Pero el gobernador Enrique Alfaro no fue el único, otros 14 gobernadores de los estados de Aguascalientes, Baja California Sur, Campeche, Coahuila, Durango, Hidalgo, Michoacán, Oaxaca, Quintana Roo, Tabasco, Tamaulipas, Tlaxcala, Yucatán y Zacatecas, publicaron decretos o acuerdos con multas y sanciones administrativas, incluyendo en algunos casos arrestos de 36 horas, por no acatar el confinamiento o no usar cubrebocas en espacios públicos, apoyándose para ello igualmente en las autoridades municipales.
Sin embargo, no toda la responsabilidad proviene de los mandatarios estatales. La discrecionalidad de los gobernadores para restringir de facto las garantías individuales con objeto de proteger a toda costa la salud pública ha sido proporcional a la abdicación del gobierno federal para hacerse cargo de la gestión de la pandemia.
Justo cuando se alcanzaban los picos más altos de la curva de contagios y niveles record en mortandad, el presidente dio por terminada la Jornada Nacional de Sana Distancia, ordenando la reapertura en sectores estratégicos como el de la construcción, la minería y el transporte, no para salvaguardar la salud del pueblo, sino para forzar a la gente a trabajar en el levantamiento de sus tres pirámides de Egipto: el aeropuerto de Santa Lucía, la refinería de Dos Bocas y el Tren Maya. Para el Ejecutivo federal, la pandemia terminó el pasado 1 de junio, dejando al Consejo General de Salubridad como un mero elemento ornamental en su gobierno.
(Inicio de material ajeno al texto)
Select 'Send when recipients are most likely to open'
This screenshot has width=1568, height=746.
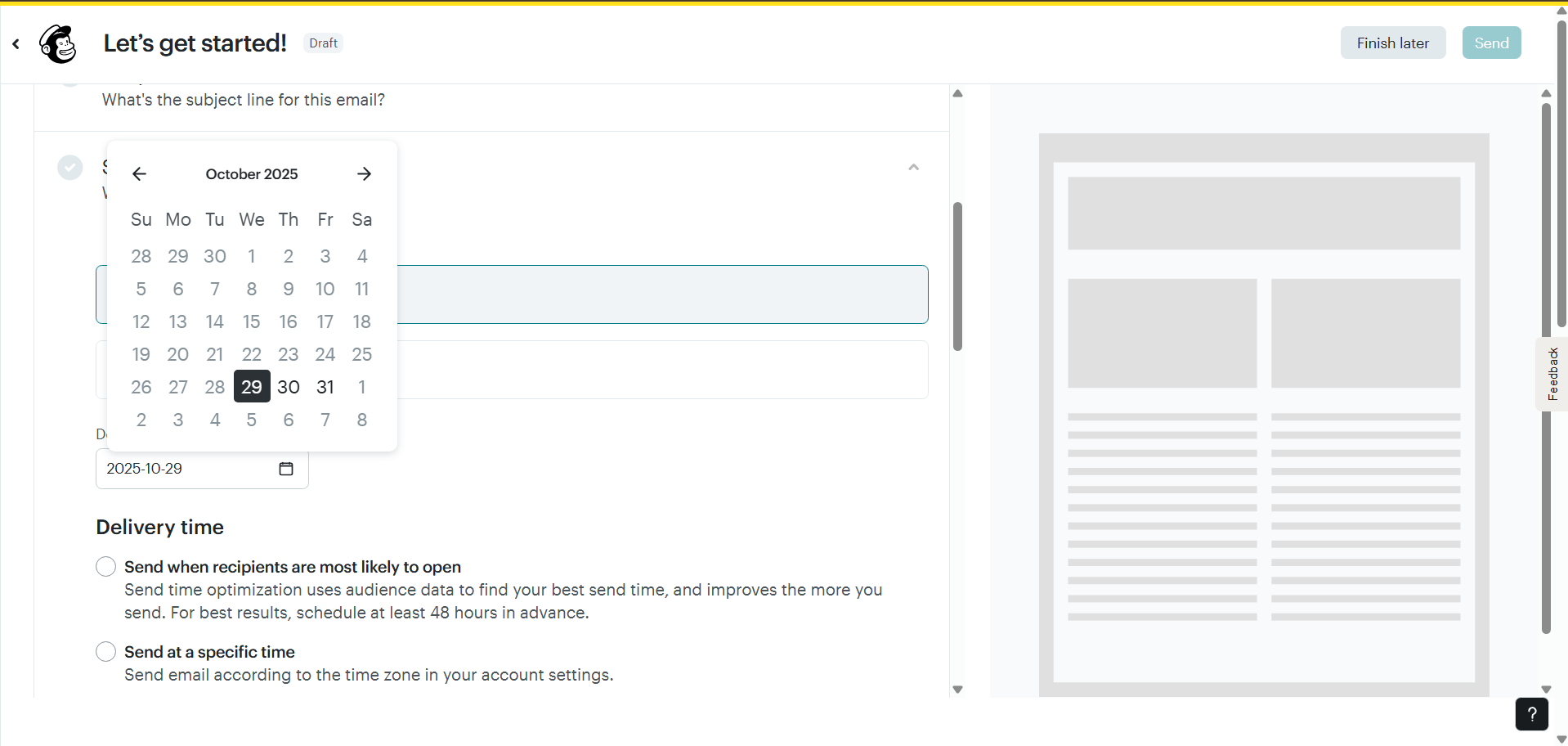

AMLO dejó que este vacío de autoridad fuera ocupado por gobernadores y alcaldes, en quien recaería la decisión de reactivar o no otros sectores no esenciales; incluso en aquellos estados que no implementaron acciones punitivas contra el patógeno, los presidentes municipales lo hicieron.
La inacción del presidente dejaría a la gente más pobre en total indefensión ante el abuso policial.
Sería importante que el Consejo de Salubridad General armonizara estos criterios y estableciera disposiciones de carácter nacional para evitar medidas punitivas que violen el marco constitucional, en tanto la epidemia no haya sido superada. El problema es que el presidente López Obrador, tal como un faraón, se encuentra obsesionado con sus obras, sin importarle para ello sacrificar miles de vidas.